An Energy Game-Changer

Over the past decade, energy expert Daniel Yergin has identified a dramatic shift in the narratives about global energy supplies. This change is particularly apparent in the story of shale gas development in the United States.

Shale gas is natural gas that is locked up in shale rock formations. In 2000, shale gas as an energy source represented less than 2 percent of total U.S. natural gas production. By 2012, that figure had leapt to 37 percent. A wide variety of authorities, including Daniel Yergin’s company IHS, now estimate that by 2020, shale gas could be responsible for half or more of the total U.S. natural gas supply and could sustain increasing energy independence in the Western world.

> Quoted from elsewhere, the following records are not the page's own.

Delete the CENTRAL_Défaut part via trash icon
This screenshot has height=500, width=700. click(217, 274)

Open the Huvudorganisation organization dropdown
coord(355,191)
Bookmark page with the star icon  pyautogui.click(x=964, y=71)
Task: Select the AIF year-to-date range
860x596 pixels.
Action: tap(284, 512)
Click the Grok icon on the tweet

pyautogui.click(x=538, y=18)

Currently, the potential for shale gas development on the North American continent is represented by a base supply estimated at over 2,000 trillion cubic feet, which could help power the U.S. for the next century and support the revival of manufacturing in the United States. Additional resources around the world should assist in sustaining other economies as well. Both Canada and Mexico have significant shale gas resources. Substantial sources of shale gas are also found in some parts of Europe, Argentina, and South Africa.

The unconventional gas revolution is now reaching to China, where rapid economic development requires it to step up development of its domestic energy resources. In addition, natural gas from shale could help China reduce air pollution and environmental problems. Chinese companies have already signed agreements with Western firms to explore shale gas opportunities, and the Chinese government has also signed an understanding with the United States to promote shale gas development.

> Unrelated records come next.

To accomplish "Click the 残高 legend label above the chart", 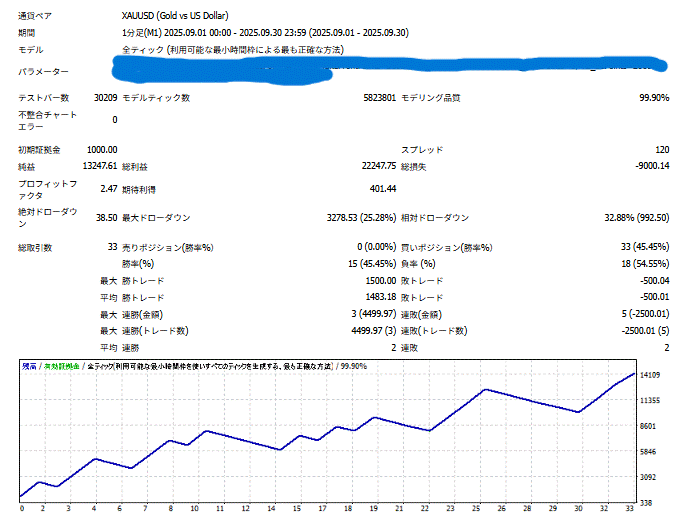I will point(30,367).
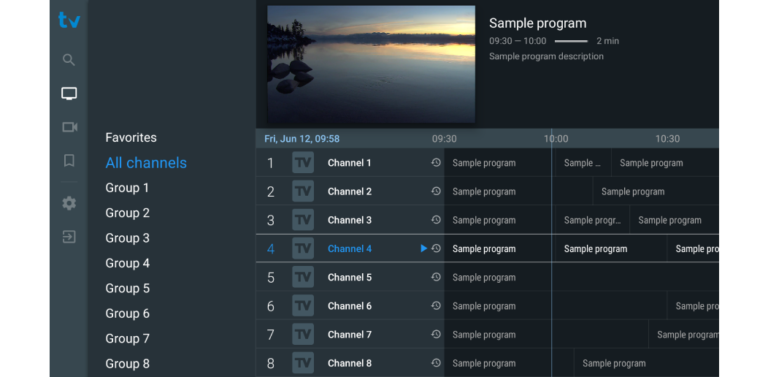Click the program progress bar near 2 min
This screenshot has width=768, height=377.
[x=571, y=41]
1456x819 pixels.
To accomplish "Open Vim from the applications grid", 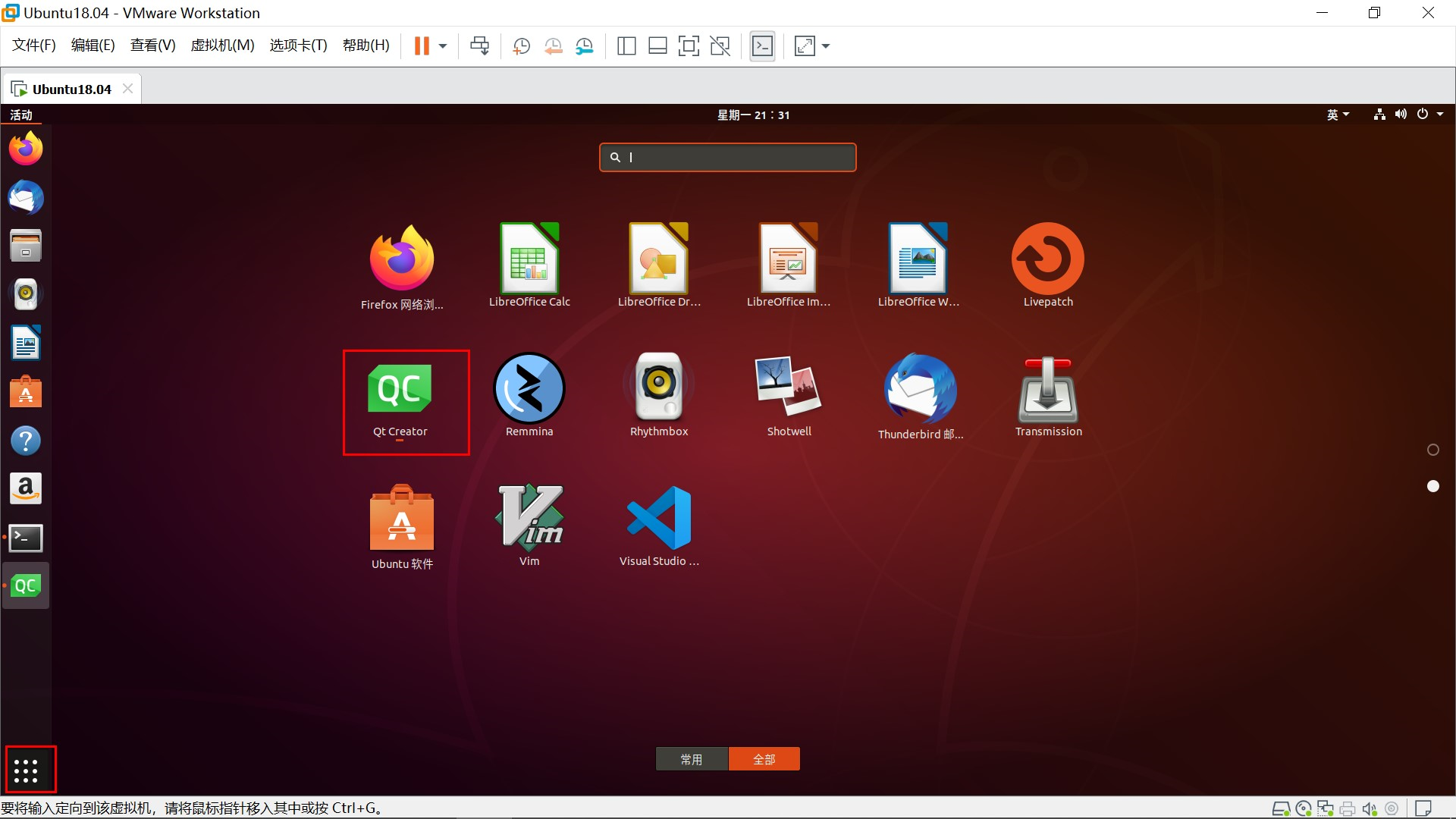I will pyautogui.click(x=529, y=518).
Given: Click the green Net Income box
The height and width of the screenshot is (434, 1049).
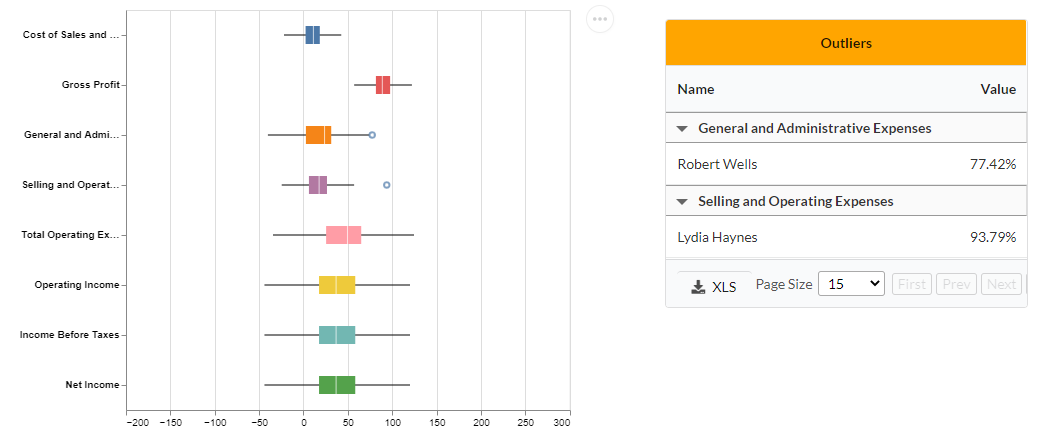Looking at the screenshot, I should point(337,385).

In his book The Quest: Energy, Security, and the Remaking of the Modern World, as well as in numerous media interviews, Daniel Yergin has traced the trajectory of the development of unconventional energy sources—both shale gas and what is called “tight oil” or “shale oil.” “Shale gas is the biggest energy innovation so far in the 21st century,” Yergin says. This is due to its scale, its rapid ascent within the energy economy, its demonstrated ability to lower costs, and the way in which it is transforming the North American energy marketplace.

Yet the entrepreneurs and innovators whose work made the current boom in shale gas development possible faced large technological, political, and infrastructure-based obstacles.

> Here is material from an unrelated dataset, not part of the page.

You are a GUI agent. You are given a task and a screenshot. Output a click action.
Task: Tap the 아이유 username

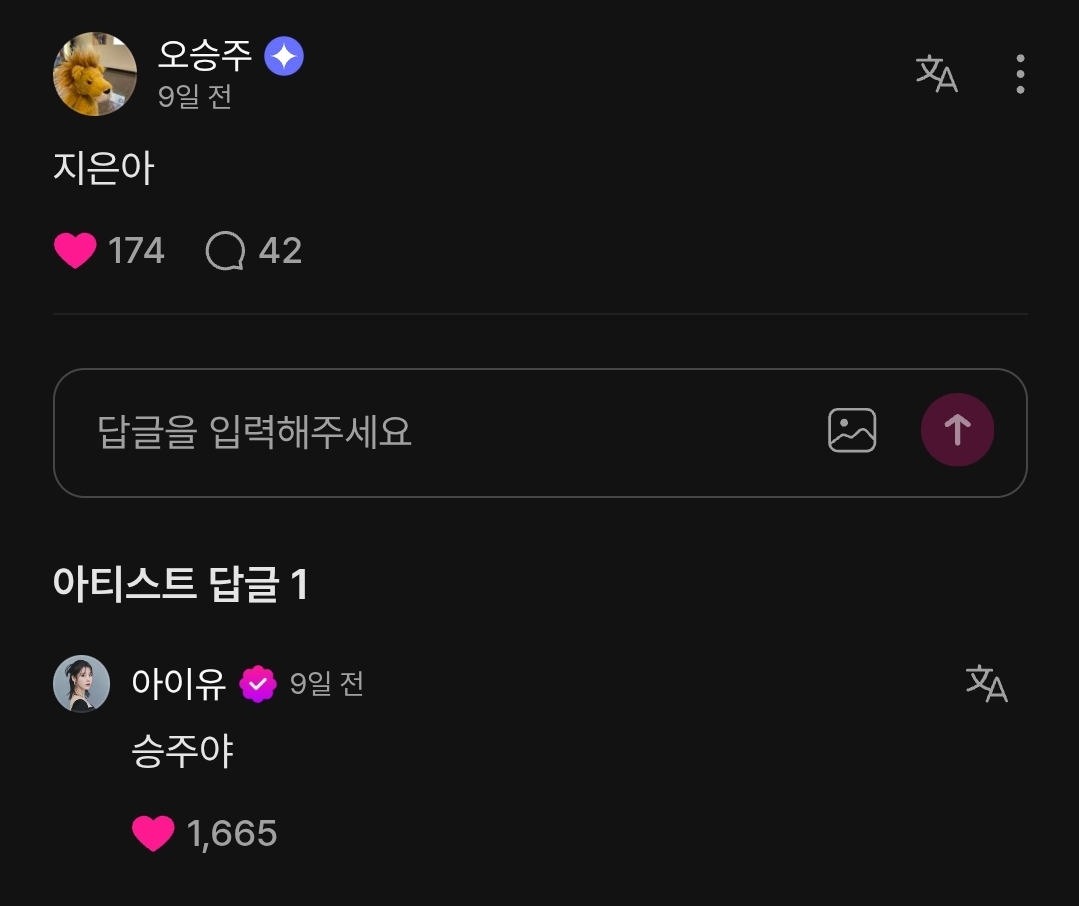(179, 684)
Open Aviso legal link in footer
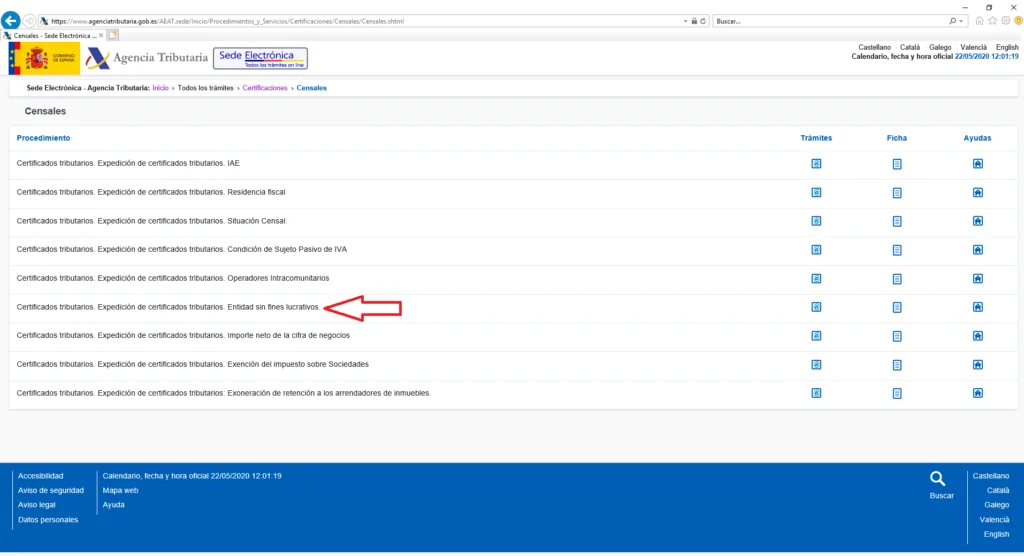 point(37,505)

For generations, people had realized that deposits of hard-as-concrete shale rock formations contained large amounts of natural gas. The problem lay in accessing it. The first natural gas well in the United States was drilled in 1821 in Fredonia, New York, and as with the new supplies today, its source was shale rock. But commercial exploitation of shale gas languished for almost two centuries because the technology did not exist to make extraction commercially viable.

In the 1980s and 90s, experiments began in the Barnett Shale in Texas, led by George Mitchell of Mitchell Energy . Taking advantage of new federal tax credits designed to promote development of unconventional natural gas resources, Mitchell Energy refined the process of hydraulic fracturing by “trial and error.” Success was achieved at the end of the 1990s. By 2003, hydraulic fracturing had been combined with a new advance—horizontal drilling—and together, they established the practicality of shale gas development.

As shale gas development has grown in recent years, so has the focus on addressing the environmental questions associated with it—of which the most significant is the disposal of waste water. A committee that reported to U.S. Energy Secretary Steven Chu in 2011 outlined an agenda addressing environmental concerns, including “best practices” in regulation and operations, technological innovation, and community engagement. Meanwhile, shale gas will continue to take market share in the generation of electric power away from coal, and is also having an effect on renewable energy such as wind and solar because of its low cost.

The Obama administration, as well as governors of many states, has become supportive of shale gas development because of its large impact on job creation, economic development, and U.S. competitiveness in global markets. Shale gas has established itself as an important new source for diversifying U.S. energy supply and helping to make the United States more resilient in terms of its energy options.